Problem 1: In the page on the tiny-AI extractor template, rewrite everything from "Every tiny-AI extractor" down to "neither is set.", changing "VmafDnnSession" to "VmafOnnxSession".
Problem 2: According to the page on the tiny-AI extractor template, what does vmaf_tiny_ai_resolve_model_path return when neither the feature option nor the environment variable is set?
[Excerpted text — start]
Tiny-AI extractor template¶

This page is the recipe for adding a new tiny-AI feature extractor to core/src/feature/. It pairs with ADR-0250 and the shared scaffolding header core/src/dnn/tiny_extractor_template.h.

Why a template¶

Every tiny-AI extractor opens a VmafDnnSession, resolves an ONNX path via a model_path feature option with an env-var fallback, and (when the model is colour-sensitive) converts BT.709 limited-range YUV → RGB with nearest-neighbour chroma upsampling. Without the template each new extractor copies ~70 LOC of identical plumbing. With the template a new single-frame extractor is ~30 LOC of model-specific tensor wiring.

What the template ships¶

Three static inline helpers + one struct-literal-emitting macro, documented inline in tiny_extractor_template.h:

Symbol	Purpose
`vmaf_tiny_ai_resolve_model_path(name, option, env_var)`	Feature-option-then-env-var lookup. Returns NULL with a single user-facing log line when neither is set.
[Excerpted text — finish]
[Supplied material — start]
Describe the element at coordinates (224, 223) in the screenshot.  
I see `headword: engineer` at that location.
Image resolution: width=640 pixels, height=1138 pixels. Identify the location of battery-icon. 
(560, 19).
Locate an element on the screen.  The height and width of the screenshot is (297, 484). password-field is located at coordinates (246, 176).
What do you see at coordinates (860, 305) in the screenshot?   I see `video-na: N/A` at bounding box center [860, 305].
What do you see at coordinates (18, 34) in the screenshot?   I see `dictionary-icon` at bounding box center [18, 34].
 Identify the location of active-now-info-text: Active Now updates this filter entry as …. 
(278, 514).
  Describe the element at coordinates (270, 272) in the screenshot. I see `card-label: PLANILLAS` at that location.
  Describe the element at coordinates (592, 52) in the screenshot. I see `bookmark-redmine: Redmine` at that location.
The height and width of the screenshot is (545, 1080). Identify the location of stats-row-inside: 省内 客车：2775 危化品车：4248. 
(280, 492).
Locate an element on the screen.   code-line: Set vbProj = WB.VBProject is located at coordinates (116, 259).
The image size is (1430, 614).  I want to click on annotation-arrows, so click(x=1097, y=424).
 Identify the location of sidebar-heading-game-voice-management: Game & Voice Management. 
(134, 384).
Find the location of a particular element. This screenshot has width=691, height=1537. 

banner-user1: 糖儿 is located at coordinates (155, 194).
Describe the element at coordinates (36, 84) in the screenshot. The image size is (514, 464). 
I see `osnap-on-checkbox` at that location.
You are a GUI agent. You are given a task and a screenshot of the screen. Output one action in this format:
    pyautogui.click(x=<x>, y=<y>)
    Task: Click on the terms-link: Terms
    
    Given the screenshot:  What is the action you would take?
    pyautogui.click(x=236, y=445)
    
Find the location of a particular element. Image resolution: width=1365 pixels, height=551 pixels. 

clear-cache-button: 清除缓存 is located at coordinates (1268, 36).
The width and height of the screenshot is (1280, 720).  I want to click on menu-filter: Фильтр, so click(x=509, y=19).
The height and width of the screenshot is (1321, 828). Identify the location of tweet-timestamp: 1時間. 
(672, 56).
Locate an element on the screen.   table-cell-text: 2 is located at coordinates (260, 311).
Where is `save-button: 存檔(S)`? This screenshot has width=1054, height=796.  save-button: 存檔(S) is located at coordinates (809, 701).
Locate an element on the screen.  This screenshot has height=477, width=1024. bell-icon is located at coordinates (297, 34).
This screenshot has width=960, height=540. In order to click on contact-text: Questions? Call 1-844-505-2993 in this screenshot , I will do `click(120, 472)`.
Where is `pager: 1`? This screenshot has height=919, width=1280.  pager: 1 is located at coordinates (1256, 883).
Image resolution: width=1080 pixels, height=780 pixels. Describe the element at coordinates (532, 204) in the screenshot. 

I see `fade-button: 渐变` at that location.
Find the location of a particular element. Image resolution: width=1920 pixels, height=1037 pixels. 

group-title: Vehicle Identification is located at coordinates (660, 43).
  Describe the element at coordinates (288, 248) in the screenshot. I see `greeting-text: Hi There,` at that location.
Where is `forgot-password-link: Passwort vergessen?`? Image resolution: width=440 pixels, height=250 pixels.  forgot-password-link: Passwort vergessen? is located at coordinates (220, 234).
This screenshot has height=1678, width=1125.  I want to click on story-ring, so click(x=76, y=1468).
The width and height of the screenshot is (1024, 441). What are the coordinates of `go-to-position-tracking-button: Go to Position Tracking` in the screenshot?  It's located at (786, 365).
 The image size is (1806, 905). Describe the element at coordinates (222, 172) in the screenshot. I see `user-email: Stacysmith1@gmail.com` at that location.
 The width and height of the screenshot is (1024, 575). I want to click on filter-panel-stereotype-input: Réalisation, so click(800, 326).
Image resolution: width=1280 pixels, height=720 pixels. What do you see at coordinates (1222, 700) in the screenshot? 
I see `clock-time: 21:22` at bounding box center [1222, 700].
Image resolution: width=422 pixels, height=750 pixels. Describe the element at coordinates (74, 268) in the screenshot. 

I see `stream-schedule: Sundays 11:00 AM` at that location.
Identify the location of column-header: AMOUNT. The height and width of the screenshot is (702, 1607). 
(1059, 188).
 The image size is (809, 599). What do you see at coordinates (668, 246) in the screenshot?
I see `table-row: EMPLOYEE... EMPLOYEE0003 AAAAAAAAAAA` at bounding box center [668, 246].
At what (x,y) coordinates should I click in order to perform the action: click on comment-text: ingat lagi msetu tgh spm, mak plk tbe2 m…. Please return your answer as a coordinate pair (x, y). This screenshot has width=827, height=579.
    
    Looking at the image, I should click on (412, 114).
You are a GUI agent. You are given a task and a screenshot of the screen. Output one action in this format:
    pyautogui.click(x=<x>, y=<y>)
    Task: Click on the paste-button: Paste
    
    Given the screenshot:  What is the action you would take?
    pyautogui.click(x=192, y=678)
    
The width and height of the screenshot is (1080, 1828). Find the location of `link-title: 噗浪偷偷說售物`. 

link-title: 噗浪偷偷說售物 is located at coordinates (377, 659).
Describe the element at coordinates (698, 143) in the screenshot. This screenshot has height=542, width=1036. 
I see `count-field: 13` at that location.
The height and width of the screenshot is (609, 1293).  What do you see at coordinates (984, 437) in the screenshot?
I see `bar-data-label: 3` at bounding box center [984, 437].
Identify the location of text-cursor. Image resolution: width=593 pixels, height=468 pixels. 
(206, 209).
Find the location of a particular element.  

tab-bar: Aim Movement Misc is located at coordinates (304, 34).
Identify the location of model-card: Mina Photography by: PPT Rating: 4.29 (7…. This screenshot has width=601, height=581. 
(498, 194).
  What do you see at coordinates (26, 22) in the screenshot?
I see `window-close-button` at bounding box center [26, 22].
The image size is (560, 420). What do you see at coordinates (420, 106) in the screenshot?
[Supplied material — finish]
Written solution 1:
Every tiny-AI extractor opens a VmafOnnxSession, resolves an ONNX path via a model_path feature option with an env-var fallback, and (when the model is colour-sensitive) converts BT.709 limited-range YUV → RGB with nearest-neighbour chroma upsampling. Without the template each new extractor copies ~70 LOC of identical plumbing. With the template a new single-frame extractor is ~30 LOC of model-specific tensor wiring.

What the template ships¶

Three static inline helpers + one struct-literal-emitting macro, documented inline in tiny_extractor_template.h:

Symbol	Purpose
`vmaf_tiny_ai_resolve_model_path(name, option, env_var)`	Feature-option-then-env-var lookup. Returns NULL with a single user-facing log line when neither is set.

Written solution 2: It returns NULL and emits a single user-facing log line.